CHAPTER 1
The State of Play in South Asia
Introduction South Asia has been among the fastest-growing regions in the world over the past decade. This high-growth region offers dynamic new consumer markets as well as opportunities for production partnerships along regional value chains. However, intraregional trade is very low, suggesting that regional spillovers from individual country growth are muted. Many studies suggest that current intraregional trade is well below expected levels, resulting in significant forgone opportunities for consumers, exporters, and producers in the region.1 Given that trade is a conduit for growth, job creation, and poverty reduction, it is important to understand and address the factors contributing to the current suboptimal levels of engagement. History matters here, as does geography. This largely integrated region—directly integrated under colonialism or allied through other arrangements—saw its constituent nations pursue development mostly disengaged from each other after the British departure in 1947–48, except for landlocked countries and their neighbors.2 Importsubstituting industrialization strategies under highly restrictive trade programs and state-led development reinforced this trend.
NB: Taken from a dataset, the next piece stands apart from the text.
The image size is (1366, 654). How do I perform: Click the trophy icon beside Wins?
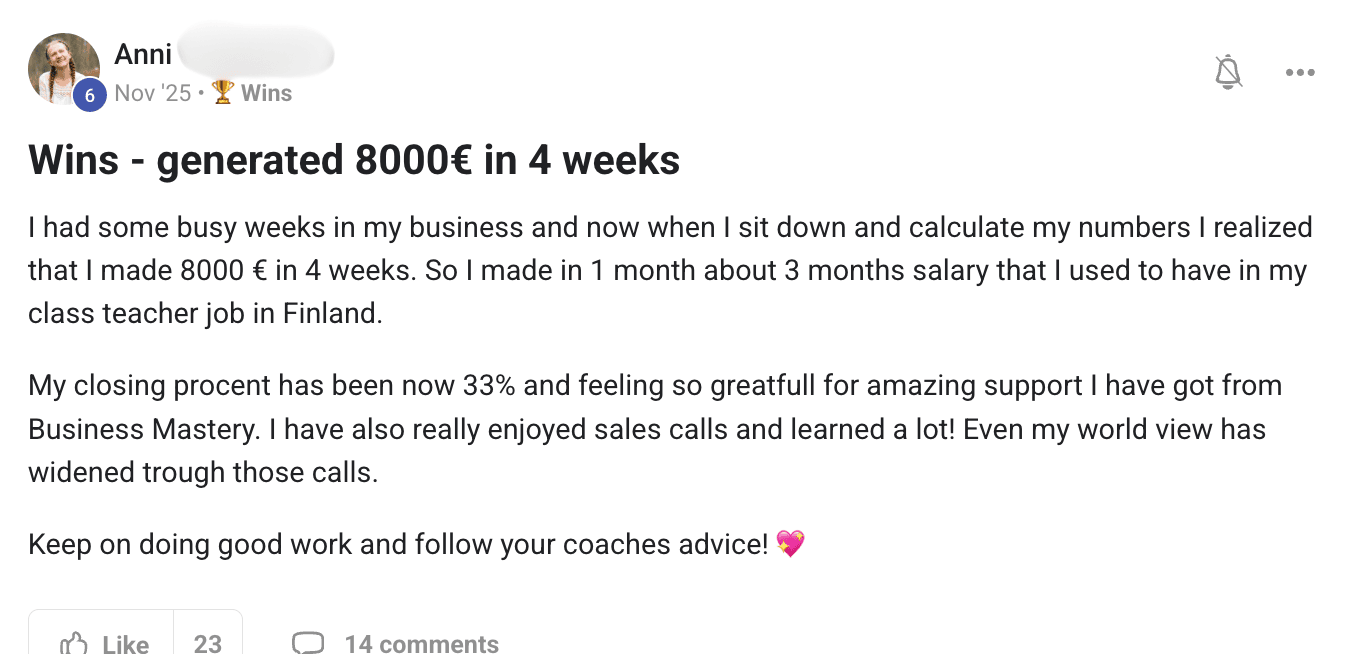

At the same time, advanced economies started liberalizing their markets. By the time liberalization strategies took hold in South Asia in the late 1980s and early 1990s (and in 1977 in Sri Lanka), intraregional trade as a share of total trade had fallen from about 12 percent in 1951 to 3 percent in 1990.3 All regional economies were low-income countries at the time, with limited production profiles and consumer markets. Thus, liberalization did not go far toward developing regional engagement in the next decade. Instead, trade and investment links were predominantly with the United States, Europe, Japan, and the East Asian Tigers.